La discrétion, ce n’est pas vraiment le fort de Mohamed Sifaoui et les sénateurs vont vite le comprendre. Reportée deux fois, pour raison de santé et pour cause de perquisition de son domicile, l’audition du journaliste devant la commission d’enquête du Sénat, sera marquée par son agressivité, plutôt anachronique, dans un tel cadre. Il s’en prendra personnellement au sénateur écologiste, Daniel Breuiller, mais également au rapporteur, Jean-François Husson l’intimant de retirer ses propos lorsque le sénateur fera une comparaison entre ses déclarations et celles de Marlène Schiappa. S’estimant « manipulé par le pouvoir politique », le journaliste attaquera directement Marlène Schiappa l’accusant d’avoir « capitalisé politiquement » sur le Fonds Marianne et de s’en être désintéressée par la suite. Sur l’échec du projet de l’USEPPM, Mohamed Sifaoui l’attribuera au manque de financement d’un projet établi sur trois ans, à hauteur de 1,5 million d’euros avec une première année à 635 000 « parce que la riposte à l’islamiste sur Internet nécessite la mobilisation de moyens humains seniors ». Mais le CIPDR n’acceptera de financer que 60 % de la première année, charge à l’association de trouver des financements ailleurs. « Progressivement, le projet, se dénaturait et se vidait de sa substance […] Je comprends en octobre 2021 que le projet sera difficilement réalisable ».
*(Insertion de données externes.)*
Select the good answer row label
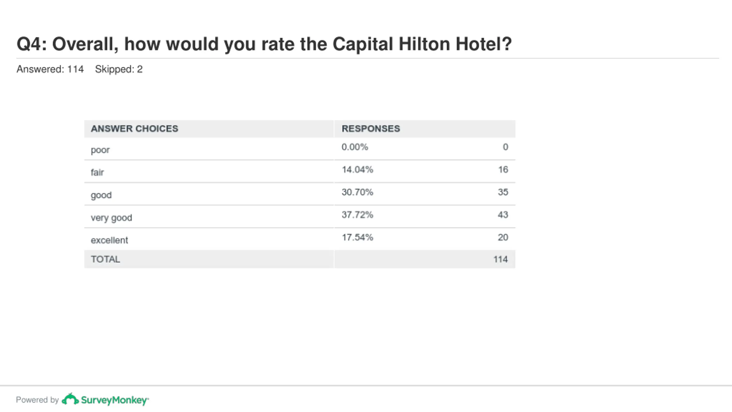(x=101, y=195)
Les productions de l’USEPPM se résumeront à plusieurs centaines de tweets, threads et vidéos Christian Gravel le reconnaîtra devant la commission d’enquête : « On aurait pu espérer plus de choses » de l’USEPPM. Même si, selon lui, le dossier déposé était non seulement « ambitieux » mais « hautement qualitatif », puisqu’il était porté par une association reconnue d’utilité publique, co-dirigée de surcroît par le journaliste et écrivain Mohamed Sifaoui.
Ce qui n’a pas empêché le secrétariat général du CIPDR de proposer, en mars 2022, un avenant proposant de prolonger la convention de plusieurs mois. Concernant l’association « Reconstruire le commun », aucun avertissement écrit « n’a été formalisé concernant les contenus produits par l’association et qui visait des personnalités politiques. « Un ministre placé à la tête de son administration est responsable de l’action de celle-ci », va rappeler Claude Raynal.
Quid des implications pénales de cette commission d’enquête ?
C’était l’autre enjeu majeur des conclusions de la commission. Les multiples contradictions entre les personnes auditionnées allaient-elles conduire la Haute assemblée à saisir le procureur de la République pour de probables faux témoignages. Les faux témoignages devant une commission d’enquête, aussi appelés « parjures » sont passibles de cinq ans d’emprisonnement et de 75 000 euros d’amende, mais ils sont juridiquement difficiles à établir, va estimer Claude Raynal. « Lorsque vous avez des témoignages qui se contredisent, ce n’est pas de nature à marquer un parjure. Lequel des deux est concerné ? Pour établir les choses de manière juridique, il faut avoir un faisceau d’indices beaucoup plus large ».
Claude Raynal va néanmoins saisir le PNF d’un complément d’informations en lui transmettant un certain nombre d’informations. Quelques jours plus tard, Marlène Schiappa réagira dans Corse Matin au rapport du Sénat. « Ma probité est intacte et c’est cela qui m’importe ».